I thought this was cute, and soooooooo right! Anyone else who is a groomer will totally understand!



10 Reasons why your dog’s haircut cost more than yours! 

You don’t go for 8 weeks and NEVER wash or brush your hair.

Your hairdresser doesn’t have to CARRY you back and forth, kicking and screaming to the sink.

Your hairdresser doesn’t wash and clean your rear end and give you a sanitary trim!

Your hairdresser doesn’t clean your ears!

Your hairdresser doesn’t have to remove the boogies from your eyes. You sit still.

You don’t bite & scratch your hairdresser.

Your hair cut doesn’t include a manicure and pedicure.

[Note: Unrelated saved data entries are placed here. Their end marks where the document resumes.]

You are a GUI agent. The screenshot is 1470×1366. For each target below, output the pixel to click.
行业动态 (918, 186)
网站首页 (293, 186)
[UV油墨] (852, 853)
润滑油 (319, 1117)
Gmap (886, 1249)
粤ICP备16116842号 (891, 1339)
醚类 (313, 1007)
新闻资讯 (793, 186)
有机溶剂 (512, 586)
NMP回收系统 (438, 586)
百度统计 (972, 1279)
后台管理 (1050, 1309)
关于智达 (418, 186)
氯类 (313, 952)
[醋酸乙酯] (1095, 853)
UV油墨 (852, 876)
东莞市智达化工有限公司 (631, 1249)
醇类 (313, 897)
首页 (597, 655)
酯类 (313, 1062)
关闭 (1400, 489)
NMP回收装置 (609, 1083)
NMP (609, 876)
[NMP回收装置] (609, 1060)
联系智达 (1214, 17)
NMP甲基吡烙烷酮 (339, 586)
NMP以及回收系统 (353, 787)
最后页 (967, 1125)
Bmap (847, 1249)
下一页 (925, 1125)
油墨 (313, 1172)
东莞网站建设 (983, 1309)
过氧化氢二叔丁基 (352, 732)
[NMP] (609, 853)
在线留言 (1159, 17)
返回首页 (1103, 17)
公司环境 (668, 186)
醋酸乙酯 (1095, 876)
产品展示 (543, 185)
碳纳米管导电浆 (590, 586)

Your hairdresser only washes and cuts hair on your head!

You don’t decide to do an Operatic Solo at the top of your lungs and encourage all other patrons to join in!

The likelihood of you peeing or pooping while your hair is being cut is slim.


----------



## HavaneseSoon (Nov 4, 2008)

That's great! Anyone have any additions to add to this one. 

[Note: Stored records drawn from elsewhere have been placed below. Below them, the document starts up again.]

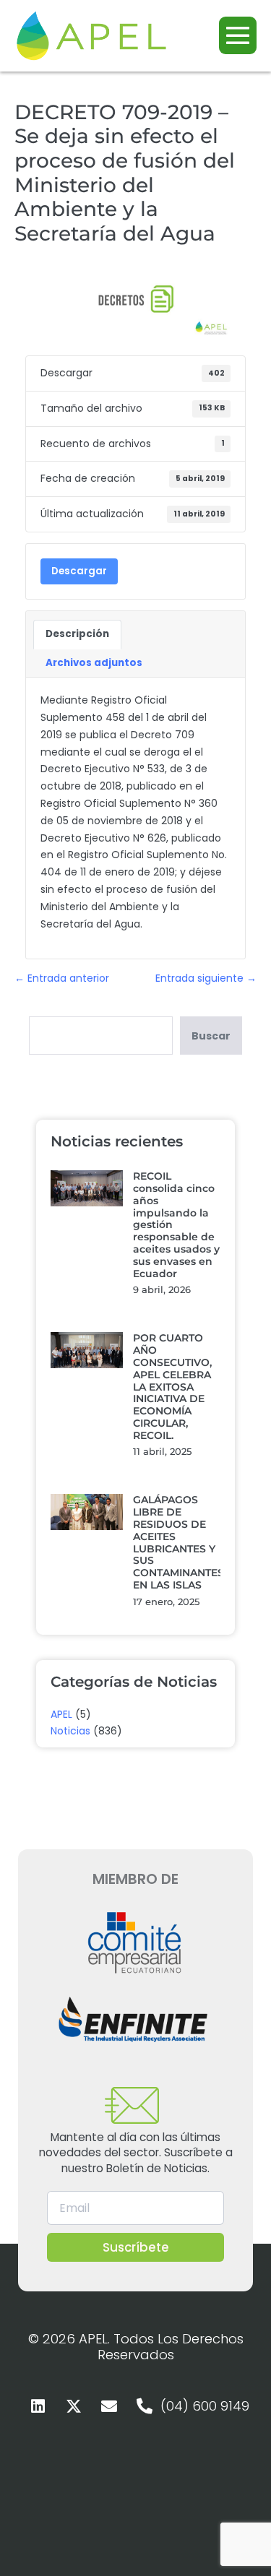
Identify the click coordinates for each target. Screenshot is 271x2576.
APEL (61, 1714)
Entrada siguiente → (206, 978)
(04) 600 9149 (204, 2406)
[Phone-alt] (144, 2406)
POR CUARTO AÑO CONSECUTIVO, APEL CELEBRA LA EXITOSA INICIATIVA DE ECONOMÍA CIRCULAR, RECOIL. (172, 1386)
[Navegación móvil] (238, 35)
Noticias (70, 1731)
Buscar (211, 1036)
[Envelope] (109, 2406)
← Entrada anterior (61, 978)
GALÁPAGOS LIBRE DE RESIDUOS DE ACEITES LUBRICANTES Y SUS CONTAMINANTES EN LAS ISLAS (178, 1542)
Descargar (79, 571)
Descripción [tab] (77, 634)
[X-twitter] (74, 2406)
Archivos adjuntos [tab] (94, 663)
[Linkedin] (38, 2406)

One that I can think of...is The groomer DOES NOT have hours to demat a dog. Time is Money!


----------



## whimsy (Apr 3, 2010)

Very good!! LOL


----------



## motherslittlehelper (Mar 18, 2010)

That was great! :biggrin1:


----------



## gelbergirl (Jun 9, 2007)

* At the end of the session, no one asks "was she good?"


----------



## Diann (Apr 25, 2011)

Oh this is so very, very funny! Thank you for sharing! Priceless!!!


----------



## irnfit (Nov 21, 2006)

ound:


----------



## inlovewithhav (Feb 18, 2011)

gelbergirl said:


> * At the end of the session, no one asks "was she good?"


I don't know I ask that whenever my son gets a hair cut ound:


----------



## Kalico (Jan 11, 2012)

Lol!


----------